* **Exercise objective**
An exact copy of the listing is required.

* **Input**

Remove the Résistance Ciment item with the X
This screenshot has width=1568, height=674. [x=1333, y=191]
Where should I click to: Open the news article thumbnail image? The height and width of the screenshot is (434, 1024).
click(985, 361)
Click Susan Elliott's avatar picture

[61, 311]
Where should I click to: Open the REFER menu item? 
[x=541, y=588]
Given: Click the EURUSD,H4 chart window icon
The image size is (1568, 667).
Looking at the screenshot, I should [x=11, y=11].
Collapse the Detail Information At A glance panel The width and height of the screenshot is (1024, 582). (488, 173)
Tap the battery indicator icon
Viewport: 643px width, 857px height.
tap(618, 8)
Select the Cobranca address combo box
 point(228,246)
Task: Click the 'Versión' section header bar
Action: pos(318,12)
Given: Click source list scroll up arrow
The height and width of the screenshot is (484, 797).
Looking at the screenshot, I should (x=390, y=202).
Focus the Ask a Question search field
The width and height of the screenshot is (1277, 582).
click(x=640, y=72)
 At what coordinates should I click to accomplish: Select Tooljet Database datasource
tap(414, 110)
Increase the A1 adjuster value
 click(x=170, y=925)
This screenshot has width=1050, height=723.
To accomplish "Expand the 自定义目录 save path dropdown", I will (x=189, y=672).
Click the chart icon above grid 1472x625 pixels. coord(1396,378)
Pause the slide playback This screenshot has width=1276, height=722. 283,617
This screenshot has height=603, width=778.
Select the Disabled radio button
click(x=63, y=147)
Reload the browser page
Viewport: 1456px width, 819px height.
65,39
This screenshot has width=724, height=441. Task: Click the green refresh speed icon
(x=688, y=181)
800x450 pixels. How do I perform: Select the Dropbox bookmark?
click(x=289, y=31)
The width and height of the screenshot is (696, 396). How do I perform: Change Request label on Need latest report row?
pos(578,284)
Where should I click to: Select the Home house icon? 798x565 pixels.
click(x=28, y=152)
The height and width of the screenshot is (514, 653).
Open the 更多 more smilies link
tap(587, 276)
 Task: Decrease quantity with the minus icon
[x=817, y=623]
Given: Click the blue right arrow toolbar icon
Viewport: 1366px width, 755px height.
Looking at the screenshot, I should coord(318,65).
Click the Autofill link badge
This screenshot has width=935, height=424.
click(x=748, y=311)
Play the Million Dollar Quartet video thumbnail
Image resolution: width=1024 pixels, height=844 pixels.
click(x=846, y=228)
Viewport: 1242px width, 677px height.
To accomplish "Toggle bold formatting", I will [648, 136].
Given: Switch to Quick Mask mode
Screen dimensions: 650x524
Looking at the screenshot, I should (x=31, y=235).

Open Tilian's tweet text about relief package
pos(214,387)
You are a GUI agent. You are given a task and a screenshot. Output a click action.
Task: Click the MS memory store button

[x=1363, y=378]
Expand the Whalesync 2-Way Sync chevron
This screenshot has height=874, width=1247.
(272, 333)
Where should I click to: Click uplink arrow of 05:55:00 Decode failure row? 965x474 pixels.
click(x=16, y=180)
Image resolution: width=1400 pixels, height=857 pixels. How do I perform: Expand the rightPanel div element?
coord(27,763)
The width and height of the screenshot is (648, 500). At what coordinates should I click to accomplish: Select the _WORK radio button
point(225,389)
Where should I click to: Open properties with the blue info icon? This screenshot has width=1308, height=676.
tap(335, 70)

* **Written answer**
Remove the Résistance Ciment item with the X
This screenshot has width=1568, height=674. [x=1333, y=191]
Where should I click to: Open the news article thumbnail image? The height and width of the screenshot is (434, 1024).
click(985, 361)
Click Susan Elliott's avatar picture

[61, 311]
Where should I click to: Open the REFER menu item? 
[x=541, y=588]
Given: Click the EURUSD,H4 chart window icon
The image size is (1568, 667).
Looking at the screenshot, I should [x=11, y=11].
Collapse the Detail Information At A glance panel The width and height of the screenshot is (1024, 582). (488, 173)
Tap the battery indicator icon
Viewport: 643px width, 857px height.
tap(618, 8)
Select the Cobranca address combo box
 point(228,246)
Task: Click the 'Versión' section header bar
Action: pos(318,12)
Given: Click source list scroll up arrow
The height and width of the screenshot is (484, 797).
Looking at the screenshot, I should (x=390, y=202).
Focus the Ask a Question search field
The width and height of the screenshot is (1277, 582).
click(x=640, y=72)
 At what coordinates should I click to accomplish: Select Tooljet Database datasource
tap(414, 110)
Increase the A1 adjuster value
 click(x=170, y=925)
This screenshot has width=1050, height=723.
To accomplish "Expand the 自定义目录 save path dropdown", I will (x=189, y=672).
Click the chart icon above grid 1472x625 pixels. coord(1396,378)
Pause the slide playback This screenshot has width=1276, height=722. 283,617
This screenshot has height=603, width=778.
Select the Disabled radio button
click(x=63, y=147)
Reload the browser page
Viewport: 1456px width, 819px height.
65,39
This screenshot has width=724, height=441. Task: Click the green refresh speed icon
(x=688, y=181)
800x450 pixels. How do I perform: Select the Dropbox bookmark?
click(x=289, y=31)
The width and height of the screenshot is (696, 396). How do I perform: Change Request label on Need latest report row?
pos(578,284)
Where should I click to: Select the Home house icon? 798x565 pixels.
click(x=28, y=152)
The height and width of the screenshot is (514, 653).
Open the 更多 more smilies link
tap(587, 276)
 Task: Decrease quantity with the minus icon
[x=817, y=623]
Given: Click the blue right arrow toolbar icon
Viewport: 1366px width, 755px height.
Looking at the screenshot, I should coord(318,65).
Click the Autofill link badge
This screenshot has width=935, height=424.
click(x=748, y=311)
Play the Million Dollar Quartet video thumbnail
Image resolution: width=1024 pixels, height=844 pixels.
click(x=846, y=228)
Viewport: 1242px width, 677px height.
To accomplish "Toggle bold formatting", I will [648, 136].
Given: Switch to Quick Mask mode
Screen dimensions: 650x524
Looking at the screenshot, I should (x=31, y=235).

Open Tilian's tweet text about relief package
pos(214,387)
You are a GUI agent. You are given a task and a screenshot. Output a click action.
Task: Click the MS memory store button

[x=1363, y=378]
Expand the Whalesync 2-Way Sync chevron
This screenshot has height=874, width=1247.
(272, 333)
Where should I click to: Click uplink arrow of 05:55:00 Decode failure row? 965x474 pixels.
click(x=16, y=180)
Image resolution: width=1400 pixels, height=857 pixels. How do I perform: Expand the rightPanel div element?
coord(27,763)
The width and height of the screenshot is (648, 500). At what coordinates should I click to accomplish: Select the _WORK radio button
point(225,389)
Where should I click to: Open properties with the blue info icon? This screenshot has width=1308, height=676.
tap(335, 70)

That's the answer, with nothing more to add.